> [GIVEN REQUEST A]:
Rewrite the passage on junior hockey players from the words "As far as anxiety" through the words "their young lives?", substituting "professional ambitions" for "NHL aspirations".
> [GIVEN REQUEST B]:
Name every thinker whom the passage on junior hockey players recommends reading.

> [READING PASSAGE]:
________________

As far as anxiety goes, stand still, stop or fail to constantly improve as a player, and you lose ground, you lose your spot on the team, and inevitably "get left behind". Do so, and your NHL aspirations are gone. What remains then? What should they do with their lives when Hockey has been far and large the biggest and most important goal of their lives for 10, 12, 15+ years of their young lives?

Of course, that can be quite hard to answer for CHL players given their young age and often lack of back-up plan, despairingly difficult even. And that uncertainty might permeate their lives for quite a while, whether they admit it to themselves or not.

So, when those rookie players graduate from Midget and get to their CHL teams, excited for the future but also riddled with insecurities, they are then brought in and included in the "brotherhood" of their locker room by veteran players, unconsciously seeking both support and affirmation from those they interact with. Put simply, their coaches' ways to instill guidance and leadership, the "culture" of their team and its constituents, the way their billet families treat them, all that has a very large influence on how those rookies live out their years in the CHL and beyond, shaping them in a certain way from stimuli as direct as simple example, or as pernicious as silent peer pressure, herd thinking, and whatnot (won't go into too much details, but go read Durkheim, Bourdieu, and Leibniz on the whole notion of "habitus" and its impacts on one's beliefs, actions swayed by influence and choice patterns through life, very interesting if nerdy reads but I digress).

In most cases, those interactions with coaches and veterans on their teams prove overwhelming positive, as some true friendships develop, and young people (and also those coaching them) bond with each other over their shared passion of hockey. If only that almost idyllic statement was the sole and complete truth...

The problem though, is that teenage boys and those in their very early-twenties, often have sky-high libido due to similarly sky-high hormone levels, close to zero restraint, and are very rarely if ever truly mature as individuals (AKA they're somewhat dumb, and extremely volatile when you put them in the same room as girls).

Another problem is that CHL teams are 100% comprised of those restraint-less boys aged from 15 to 21 or so. As such, they don't really have a "stopper" in their "party group" (let's face it, they don't party with the coaching staff or responsible adults in place, only with young people) to steer them away from their baser instincts. And given how "popular" those guys are in their respective communities let's just say that they have MANY "opportunities" to commit sexual crimes towards women.

________________

> [RECORDED INFORMATION]:
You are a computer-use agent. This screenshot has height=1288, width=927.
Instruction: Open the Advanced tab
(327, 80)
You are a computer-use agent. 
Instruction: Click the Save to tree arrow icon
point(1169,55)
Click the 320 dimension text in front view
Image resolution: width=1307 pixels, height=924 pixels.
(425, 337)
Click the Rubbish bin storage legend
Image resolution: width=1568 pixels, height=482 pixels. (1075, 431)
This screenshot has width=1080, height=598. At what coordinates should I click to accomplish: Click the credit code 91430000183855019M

________________

> [EXERCISE OUTPUT A]:
As far as anxiety goes, stand still, stop or fail to constantly improve as a player, and you lose ground, you lose your spot on the team, and inevitably "get left behind". Do so, and your professional ambitions are gone. What remains then? What should they do with their lives when Hockey has been far and large the biggest and most important goal of their lives for 10, 12, 15+ years of their young lives?

> [EXERCISE OUTPUT B]:
Durkheim, Bourdieu, and Leibniz.